On Wednesday, the House Committee on Oversight and Reform, chaired by Henry Waxman held an oversight hearing on the effectiveness of abstinence-only education programs. Shelby Knox, the young woman who was featured in the documentary The Education of Shelby Knox about growing up a conservative Southern Baptist in Texas before becoming an advocate for comprehensive sex education, was on hand to testify about the ineffectiveness of the programs. She blogged about her testimony afterwards:
What did the secularized abstinence-only program for students in my school district look like? Well, it was taught by the same pastor who officiated at my religious purity pledge ceremony. Many of the students were already having sex and needed information to protect their health. But our teacher only mentioned condoms to talk lengthily, and inaccurately, about their alleged "ineffectiveness," explaining in graphic detail, and with even more graphic pictures, the sexually transmitted diseases students could get if we trusted our health to a "flimsy piece of latex."

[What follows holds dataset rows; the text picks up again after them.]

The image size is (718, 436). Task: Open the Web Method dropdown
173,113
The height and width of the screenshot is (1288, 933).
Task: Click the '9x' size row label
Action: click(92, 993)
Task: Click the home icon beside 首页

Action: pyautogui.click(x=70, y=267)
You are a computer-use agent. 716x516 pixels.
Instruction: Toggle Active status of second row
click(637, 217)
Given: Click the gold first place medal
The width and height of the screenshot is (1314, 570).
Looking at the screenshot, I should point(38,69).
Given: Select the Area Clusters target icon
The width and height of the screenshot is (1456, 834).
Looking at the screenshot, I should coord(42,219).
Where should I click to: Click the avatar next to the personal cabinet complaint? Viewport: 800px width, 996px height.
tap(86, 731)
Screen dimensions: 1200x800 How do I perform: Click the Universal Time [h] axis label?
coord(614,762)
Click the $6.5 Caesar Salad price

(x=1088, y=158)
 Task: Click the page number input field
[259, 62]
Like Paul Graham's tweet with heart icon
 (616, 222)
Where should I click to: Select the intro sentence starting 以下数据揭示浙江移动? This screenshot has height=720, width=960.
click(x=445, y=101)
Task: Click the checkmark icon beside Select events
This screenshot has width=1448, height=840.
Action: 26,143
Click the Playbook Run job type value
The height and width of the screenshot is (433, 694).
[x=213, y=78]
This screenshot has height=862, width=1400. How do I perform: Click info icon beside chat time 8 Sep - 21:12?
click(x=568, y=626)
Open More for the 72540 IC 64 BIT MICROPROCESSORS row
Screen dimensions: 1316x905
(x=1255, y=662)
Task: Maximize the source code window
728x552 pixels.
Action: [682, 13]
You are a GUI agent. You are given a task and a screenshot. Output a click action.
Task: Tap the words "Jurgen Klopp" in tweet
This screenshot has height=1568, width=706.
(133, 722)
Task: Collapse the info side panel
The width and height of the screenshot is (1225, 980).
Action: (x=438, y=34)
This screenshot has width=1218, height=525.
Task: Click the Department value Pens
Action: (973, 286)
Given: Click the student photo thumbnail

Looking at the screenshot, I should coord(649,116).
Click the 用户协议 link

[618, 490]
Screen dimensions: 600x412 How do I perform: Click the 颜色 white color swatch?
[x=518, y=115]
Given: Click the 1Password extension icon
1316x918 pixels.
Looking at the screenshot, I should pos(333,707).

It was only later in my life that I learned that latex condoms, when used consistently and correctly, are highly effective in preventing pregnancy, HIV transmission, and several STDs. In fact, research by Dr. John Sanitelli, who also testified before the panel yesterday, and has a great blog up, suggests that 86 percent of the decline in teen pregnancy rates among 15-19 year olds between 1995 and 2002 was the result of improved contraceptive use. But back in my high school class, where we were all too intimidated or embarrassed to ask for clarification, it seemed as if sex with a condom was equivalent to sex without one.
This is no big surprise to people who care about reproductive rights. But here's the shocker: this was their first hearing of its kind abstinence-only education. Ever. After more than 12 years and $1.3 billion in funding.The Washington Independent has more on the hearing. Let's hope some honest conversation about it means it will soon be on the way out.